Short exercise ▸
Reproduce every line of the material below without changing anything.

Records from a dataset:
──────────

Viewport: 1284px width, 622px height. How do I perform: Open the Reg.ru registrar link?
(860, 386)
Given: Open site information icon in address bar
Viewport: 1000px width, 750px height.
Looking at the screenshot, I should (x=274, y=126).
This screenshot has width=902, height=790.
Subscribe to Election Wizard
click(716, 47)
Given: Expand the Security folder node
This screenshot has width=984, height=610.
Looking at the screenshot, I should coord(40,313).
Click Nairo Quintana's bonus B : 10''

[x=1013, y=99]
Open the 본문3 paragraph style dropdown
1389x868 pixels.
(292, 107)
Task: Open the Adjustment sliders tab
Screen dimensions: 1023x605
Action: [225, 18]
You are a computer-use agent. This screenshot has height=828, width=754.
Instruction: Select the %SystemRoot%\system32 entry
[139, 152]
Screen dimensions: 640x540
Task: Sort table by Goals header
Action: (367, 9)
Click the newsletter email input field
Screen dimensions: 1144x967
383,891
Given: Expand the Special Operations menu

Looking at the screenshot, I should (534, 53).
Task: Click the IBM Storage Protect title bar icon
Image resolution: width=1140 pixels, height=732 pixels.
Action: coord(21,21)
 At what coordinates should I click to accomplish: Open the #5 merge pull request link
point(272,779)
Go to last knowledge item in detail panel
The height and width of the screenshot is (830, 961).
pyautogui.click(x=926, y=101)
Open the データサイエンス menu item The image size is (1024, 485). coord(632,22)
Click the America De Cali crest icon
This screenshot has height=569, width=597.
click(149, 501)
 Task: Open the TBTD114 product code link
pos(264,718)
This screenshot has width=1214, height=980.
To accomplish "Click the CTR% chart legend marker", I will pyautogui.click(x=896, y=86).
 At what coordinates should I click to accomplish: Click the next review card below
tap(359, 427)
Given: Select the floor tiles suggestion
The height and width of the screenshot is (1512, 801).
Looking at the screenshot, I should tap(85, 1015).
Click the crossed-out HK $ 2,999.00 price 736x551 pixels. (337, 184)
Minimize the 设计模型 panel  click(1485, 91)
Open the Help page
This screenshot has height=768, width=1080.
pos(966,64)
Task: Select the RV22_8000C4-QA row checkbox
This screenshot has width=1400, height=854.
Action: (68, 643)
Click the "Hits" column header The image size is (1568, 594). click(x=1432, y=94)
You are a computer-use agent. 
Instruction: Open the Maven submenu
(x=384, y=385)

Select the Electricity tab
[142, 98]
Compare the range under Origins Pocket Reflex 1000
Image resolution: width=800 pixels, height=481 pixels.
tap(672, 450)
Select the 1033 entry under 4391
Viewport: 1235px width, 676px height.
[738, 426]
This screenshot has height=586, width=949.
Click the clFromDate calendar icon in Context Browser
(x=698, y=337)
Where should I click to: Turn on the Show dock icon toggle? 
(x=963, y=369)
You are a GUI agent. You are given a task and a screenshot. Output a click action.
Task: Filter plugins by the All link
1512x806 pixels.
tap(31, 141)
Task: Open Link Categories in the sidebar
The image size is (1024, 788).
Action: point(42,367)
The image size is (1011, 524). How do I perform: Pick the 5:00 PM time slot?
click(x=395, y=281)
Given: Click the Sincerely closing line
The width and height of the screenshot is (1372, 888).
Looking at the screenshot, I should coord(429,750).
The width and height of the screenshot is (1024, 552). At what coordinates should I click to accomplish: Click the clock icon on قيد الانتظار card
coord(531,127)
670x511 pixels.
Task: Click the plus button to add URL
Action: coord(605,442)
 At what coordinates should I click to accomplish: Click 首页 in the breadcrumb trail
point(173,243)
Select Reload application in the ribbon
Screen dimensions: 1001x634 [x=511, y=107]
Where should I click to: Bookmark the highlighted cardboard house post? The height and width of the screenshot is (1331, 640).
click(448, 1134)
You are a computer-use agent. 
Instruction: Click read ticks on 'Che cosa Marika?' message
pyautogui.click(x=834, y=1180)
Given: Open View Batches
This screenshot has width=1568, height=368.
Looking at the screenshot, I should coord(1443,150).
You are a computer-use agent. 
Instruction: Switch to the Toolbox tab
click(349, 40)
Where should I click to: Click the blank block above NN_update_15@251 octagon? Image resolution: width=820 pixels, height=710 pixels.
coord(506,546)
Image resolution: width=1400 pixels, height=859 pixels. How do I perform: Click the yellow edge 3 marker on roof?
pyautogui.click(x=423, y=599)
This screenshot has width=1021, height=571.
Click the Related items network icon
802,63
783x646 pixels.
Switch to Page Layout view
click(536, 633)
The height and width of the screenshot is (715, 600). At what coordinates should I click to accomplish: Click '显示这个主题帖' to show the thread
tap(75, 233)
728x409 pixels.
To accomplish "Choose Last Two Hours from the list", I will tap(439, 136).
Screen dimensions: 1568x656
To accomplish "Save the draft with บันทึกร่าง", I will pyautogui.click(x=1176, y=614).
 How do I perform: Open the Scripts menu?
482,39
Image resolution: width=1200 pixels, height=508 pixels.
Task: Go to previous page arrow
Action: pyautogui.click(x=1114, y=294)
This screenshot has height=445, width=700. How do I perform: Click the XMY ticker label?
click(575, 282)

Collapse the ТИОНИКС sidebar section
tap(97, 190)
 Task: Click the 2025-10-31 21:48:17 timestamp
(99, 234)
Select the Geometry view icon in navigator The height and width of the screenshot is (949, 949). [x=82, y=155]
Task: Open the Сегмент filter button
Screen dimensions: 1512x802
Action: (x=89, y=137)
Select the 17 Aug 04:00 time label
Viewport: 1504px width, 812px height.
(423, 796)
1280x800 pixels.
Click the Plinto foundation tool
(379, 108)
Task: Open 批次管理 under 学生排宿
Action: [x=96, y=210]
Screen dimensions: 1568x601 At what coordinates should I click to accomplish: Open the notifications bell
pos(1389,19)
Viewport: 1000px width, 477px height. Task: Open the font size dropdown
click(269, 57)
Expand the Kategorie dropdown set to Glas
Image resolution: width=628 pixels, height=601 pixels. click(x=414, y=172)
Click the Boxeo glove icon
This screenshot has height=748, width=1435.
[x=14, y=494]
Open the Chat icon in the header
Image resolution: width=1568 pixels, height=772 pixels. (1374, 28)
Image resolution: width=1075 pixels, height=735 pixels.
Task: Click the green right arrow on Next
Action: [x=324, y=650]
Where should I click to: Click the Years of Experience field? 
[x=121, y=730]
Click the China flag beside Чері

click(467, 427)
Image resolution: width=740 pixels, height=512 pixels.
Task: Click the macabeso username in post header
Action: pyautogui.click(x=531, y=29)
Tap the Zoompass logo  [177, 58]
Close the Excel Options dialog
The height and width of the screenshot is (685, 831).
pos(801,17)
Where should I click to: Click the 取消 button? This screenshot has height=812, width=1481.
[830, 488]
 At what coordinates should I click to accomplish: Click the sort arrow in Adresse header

──────────

Response ▸
Viewport: 1284px width, 622px height. How do I perform: Open the Reg.ru registrar link?
(860, 386)
Given: Open site information icon in address bar
Viewport: 1000px width, 750px height.
Looking at the screenshot, I should (x=274, y=126).
This screenshot has width=902, height=790.
Subscribe to Election Wizard
click(716, 47)
Given: Expand the Security folder node
This screenshot has width=984, height=610.
Looking at the screenshot, I should coord(40,313).
Click Nairo Quintana's bonus B : 10''

[x=1013, y=99]
Open the 본문3 paragraph style dropdown
1389x868 pixels.
(292, 107)
Task: Open the Adjustment sliders tab
Screen dimensions: 1023x605
Action: [225, 18]
You are a computer-use agent. This screenshot has height=828, width=754.
Instruction: Select the %SystemRoot%\system32 entry
[139, 152]
Screen dimensions: 640x540
Task: Sort table by Goals header
Action: (367, 9)
Click the newsletter email input field
Screen dimensions: 1144x967
383,891
Given: Expand the Special Operations menu

Looking at the screenshot, I should (534, 53).
Task: Click the IBM Storage Protect title bar icon
Image resolution: width=1140 pixels, height=732 pixels.
Action: coord(21,21)
 At what coordinates should I click to accomplish: Open the #5 merge pull request link
point(272,779)
Go to last knowledge item in detail panel
The height and width of the screenshot is (830, 961).
pyautogui.click(x=926, y=101)
Open the データサイエンス menu item The image size is (1024, 485). coord(632,22)
Click the America De Cali crest icon
This screenshot has height=569, width=597.
click(149, 501)
 Task: Open the TBTD114 product code link
pos(264,718)
This screenshot has width=1214, height=980.
To accomplish "Click the CTR% chart legend marker", I will pyautogui.click(x=896, y=86).
 At what coordinates should I click to accomplish: Click the next review card below
tap(359, 427)
Given: Select the floor tiles suggestion
The height and width of the screenshot is (1512, 801).
Looking at the screenshot, I should tap(85, 1015).
Click the crossed-out HK $ 2,999.00 price 736x551 pixels. (337, 184)
Minimize the 设计模型 panel  click(1485, 91)
Open the Help page
This screenshot has height=768, width=1080.
pos(966,64)
Task: Select the RV22_8000C4-QA row checkbox
This screenshot has width=1400, height=854.
Action: (68, 643)
Click the "Hits" column header The image size is (1568, 594). click(x=1432, y=94)
You are a computer-use agent. 
Instruction: Open the Maven submenu
(x=384, y=385)

Select the Electricity tab
[142, 98]
Compare the range under Origins Pocket Reflex 1000
Image resolution: width=800 pixels, height=481 pixels.
tap(672, 450)
Select the 1033 entry under 4391
Viewport: 1235px width, 676px height.
[738, 426]
This screenshot has height=586, width=949.
Click the clFromDate calendar icon in Context Browser
(x=698, y=337)
Where should I click to: Turn on the Show dock icon toggle? 
(x=963, y=369)
You are a GUI agent. You are given a task and a screenshot. Output a click action.
Task: Filter plugins by the All link
1512x806 pixels.
tap(31, 141)
Task: Open Link Categories in the sidebar
The image size is (1024, 788).
Action: point(42,367)
The image size is (1011, 524). How do I perform: Pick the 5:00 PM time slot?
click(x=395, y=281)
Given: Click the Sincerely closing line
The width and height of the screenshot is (1372, 888).
Looking at the screenshot, I should coord(429,750).
The width and height of the screenshot is (1024, 552). At what coordinates should I click to accomplish: Click the clock icon on قيد الانتظار card
coord(531,127)
670x511 pixels.
Task: Click the plus button to add URL
Action: coord(605,442)
 At what coordinates should I click to accomplish: Click 首页 in the breadcrumb trail
point(173,243)
Select Reload application in the ribbon
Screen dimensions: 1001x634 [x=511, y=107]
Where should I click to: Bookmark the highlighted cardboard house post? The height and width of the screenshot is (1331, 640).
click(448, 1134)
You are a computer-use agent. 
Instruction: Click read ticks on 'Che cosa Marika?' message
pyautogui.click(x=834, y=1180)
Given: Open View Batches
This screenshot has width=1568, height=368.
Looking at the screenshot, I should coord(1443,150).
You are a computer-use agent. 
Instruction: Switch to the Toolbox tab
click(349, 40)
Where should I click to: Click the blank block above NN_update_15@251 octagon? Image resolution: width=820 pixels, height=710 pixels.
coord(506,546)
Image resolution: width=1400 pixels, height=859 pixels. How do I perform: Click the yellow edge 3 marker on roof?
pyautogui.click(x=423, y=599)
This screenshot has width=1021, height=571.
Click the Related items network icon
802,63
783x646 pixels.
Switch to Page Layout view
click(536, 633)
The height and width of the screenshot is (715, 600). At what coordinates should I click to accomplish: Click '显示这个主题帖' to show the thread
tap(75, 233)
728x409 pixels.
To accomplish "Choose Last Two Hours from the list", I will tap(439, 136).
Screen dimensions: 1568x656
To accomplish "Save the draft with บันทึกร่าง", I will pyautogui.click(x=1176, y=614).
 How do I perform: Open the Scripts menu?
482,39
Image resolution: width=1200 pixels, height=508 pixels.
Task: Go to previous page arrow
Action: pyautogui.click(x=1114, y=294)
This screenshot has height=445, width=700. How do I perform: Click the XMY ticker label?
click(575, 282)

Collapse the ТИОНИКС sidebar section
tap(97, 190)
 Task: Click the 2025-10-31 21:48:17 timestamp
(99, 234)
Select the Geometry view icon in navigator The height and width of the screenshot is (949, 949). [x=82, y=155]
Task: Open the Сегмент filter button
Screen dimensions: 1512x802
Action: (x=89, y=137)
Select the 17 Aug 04:00 time label
Viewport: 1504px width, 812px height.
(423, 796)
1280x800 pixels.
Click the Plinto foundation tool
(379, 108)
Task: Open 批次管理 under 学生排宿
Action: [x=96, y=210]
Screen dimensions: 1568x601 At what coordinates should I click to accomplish: Open the notifications bell
pos(1389,19)
Viewport: 1000px width, 477px height. Task: Open the font size dropdown
click(269, 57)
Expand the Kategorie dropdown set to Glas
Image resolution: width=628 pixels, height=601 pixels. click(x=414, y=172)
Click the Boxeo glove icon
This screenshot has height=748, width=1435.
[x=14, y=494]
Open the Chat icon in the header
Image resolution: width=1568 pixels, height=772 pixels. (1374, 28)
Image resolution: width=1075 pixels, height=735 pixels.
Task: Click the green right arrow on Next
Action: [x=324, y=650]
Where should I click to: Click the Years of Experience field? 
[x=121, y=730]
Click the China flag beside Чері

click(467, 427)
Image resolution: width=740 pixels, height=512 pixels.
Task: Click the macabeso username in post header
Action: pyautogui.click(x=531, y=29)
Tap the Zoompass logo  [177, 58]
Close the Excel Options dialog
The height and width of the screenshot is (685, 831).
pos(801,17)
Where should I click to: Click the 取消 button? This screenshot has height=812, width=1481.
[830, 488]
 At what coordinates should I click to accomplish: Click the sort arrow in Adresse header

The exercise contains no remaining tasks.